'What Happened to Mr. Cha?' tells tale of a '90s icon
Saxophone, leather jackets and a motorcycle. These are some of the images that immediately spring to mind when one thinks of actor Cha In-pyo, who shot to stardom through MBC drama series “All My Love For You” in 1994.
Although the actor has been consistently active in his career both in television series and films throughout the years, his image as a 90s icon star still lingers strongly with the public today. The actor puts this to use in the upcoming film “What Happened to Mr. Cha?” which premieres on Netflix on Jan. 1.
“Over my years as an actor, numerous directors have come to me saying that they want to break apart the image that I [originally] have through their works,” Cha said in an online press event on Monday. “Whenever they said this to me, I would wonder why they wanted to do that since that image was bestowed on me by the public — why not use somebody else instead of using me?
“But this time I wanted to escape that image,” he continued. “I felt like I was trapped within, tied up by that former image, and what better way than to star in ‘What Happened to Mr. Cha?’”
The film, starring Cha in the lead role, is a comedy centering around a '90s star struggling to recover his former glory that uses Cha’s actual roles and snippets from the actor’s real life.
“The film starts with actor Cha In-pyo and ends with Cha. That’s why the movie title had to be ‘Cha In-pyo,’ [which is the title in Korean],” director Kim Dong-kyu said. “Instead of using a fictional character, I thought it would resonate more with the audience and provide them with a better understanding of the message I wanted to convey if I used a real person.”
As Kim was planning this film, he immediately thought of Cha because to him the actor was the most iconic representation of a star. However, when he first knocked on the door with a script to propose to Cha, he was rejected.
“That was five years ago when I met the director and the CEO Kim Seong-hwan [of the production company About Film] for the first time,” Cha said. “Back then I thought this film was a novel idea, but I hesitated and [ultimately] rejected the offer because the Cha in the film was stuck in a rut. I thought back then, ‘If I’m not like that in real life why should I star in such a film?’”
“But like in the film, that became my reality,” Cha said. “I believed that I had to go within that matrix to break that apart.”

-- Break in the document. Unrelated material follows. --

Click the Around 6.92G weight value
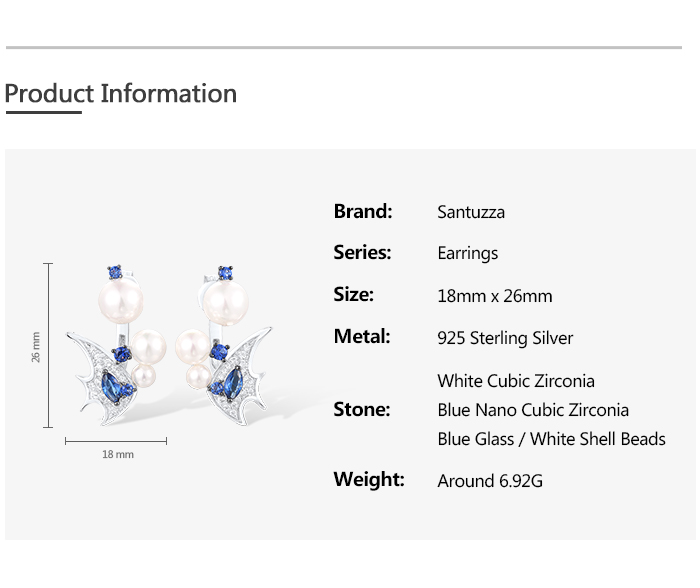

“When I first started to construct the plot, I wanted to tell a story about impressions,” Kim said. “I thought actors were the most representative subjects — whether they made the impression themselves or they were given to the actors by the others, it’s really difficult to break free from that image once it’s planted in people’s minds. I thought it would be a fun movie to create a story about someone struggling to escape their impression.”